## ABOUT THIS EXERCISE:
Copy out the lines of the records below, and only those lines, from the one with "You are a computer-use agent." through the one with "Click the 42.5W", exactly as they appear.

(EXTRACTED MATERIAL)

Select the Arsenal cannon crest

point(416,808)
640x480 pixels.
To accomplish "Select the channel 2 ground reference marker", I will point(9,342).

(End EXTRACTED MATERIAL)
(EXTRACTED MATERIAL)

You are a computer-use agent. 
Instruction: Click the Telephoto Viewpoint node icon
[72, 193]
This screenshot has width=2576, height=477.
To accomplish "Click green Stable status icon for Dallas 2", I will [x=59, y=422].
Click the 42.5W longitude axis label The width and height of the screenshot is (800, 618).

(End EXTRACTED MATERIAL)

## THE COMPLETED TASK:
You are a computer-use agent. 
Instruction: Click the Telephoto Viewpoint node icon
[72, 193]
This screenshot has width=2576, height=477.
To accomplish "Click green Stable status icon for Dallas 2", I will [x=59, y=422].
Click the 42.5W longitude axis label The width and height of the screenshot is (800, 618).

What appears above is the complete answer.